Dean Kulash, the lead singer for the band OK Go, has a great editorial in the NYTimes today, describing why DRM systems are bad for artists:
Tech-savvy fans won't go to the trouble of buying a strings-attached record when they can get a better version free. Less Net-knowledgeable fans (those who don't know the simple tricks to get around the copy-protection software or don't use peer-to-peer networks) are punished by discs that often won't load onto their MP3 players (the copy-protection programs are incompatible with Apple's iPods, for example) and sometimes won't even play in their computers.
Conscientious fans, who buy music legally because it's the right thing to do, just get insulted. They've made the choice not to steal their music, and the labels thank them by giving them an inferior product hampered by software that's at best a nuisance, and at worst a security threat.

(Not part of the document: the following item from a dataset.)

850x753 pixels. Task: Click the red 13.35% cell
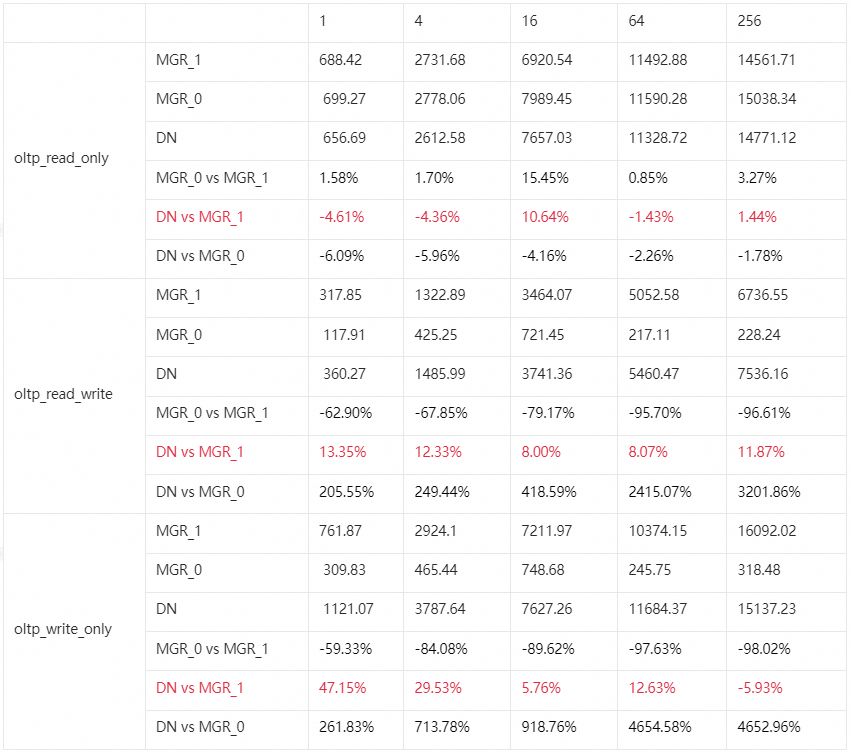342,452
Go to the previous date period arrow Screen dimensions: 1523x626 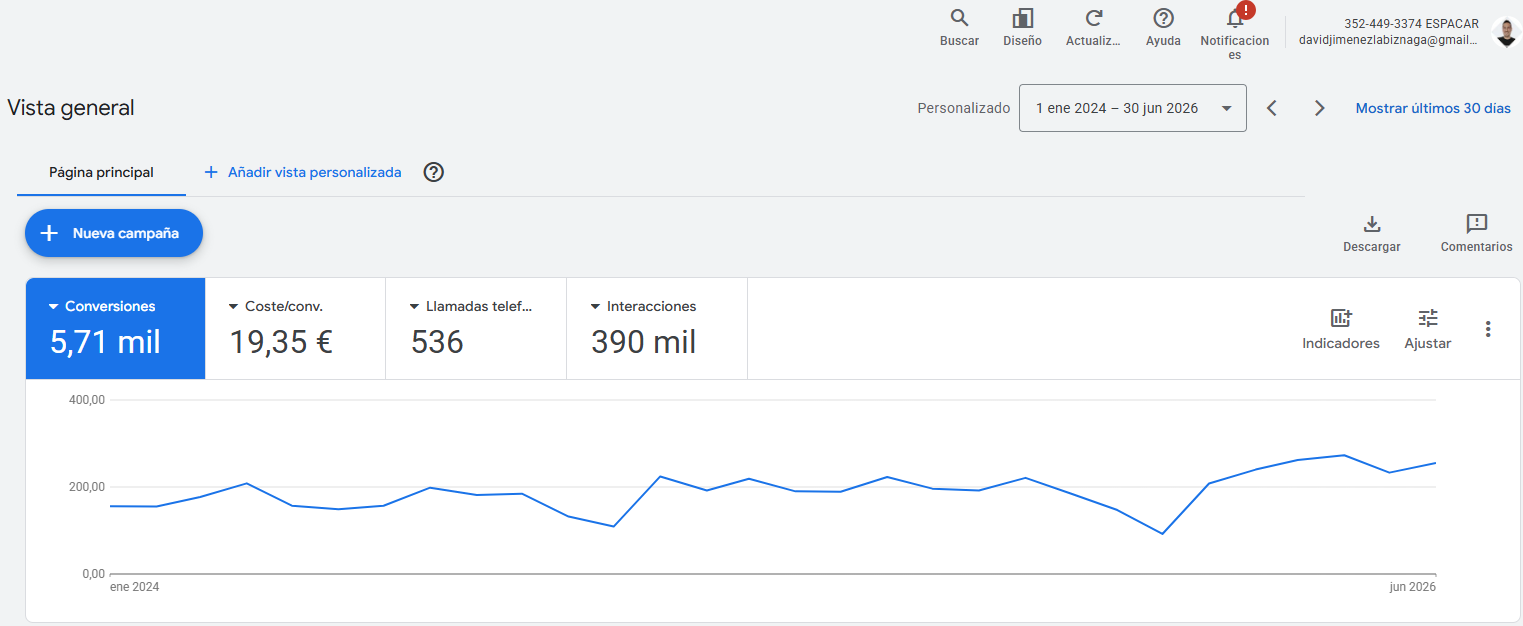[x=1272, y=108]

As for musicians, we are left to wonder how many more people could be listening to our music if it weren't such a hassle, and how many more iPods might have our albums on them if our labels hadn't sabotaged our releases with cumbersome software.
Yeah, that sums it up. I'm glad to see that at least the musicians see that *they* are the ones who get hurt out of this p2p witch-hunt. The record companies are in it only for themselves, and if the bands think they are being looked out for, they need to study up on what is going on.
Should the bands call for the end of record labels?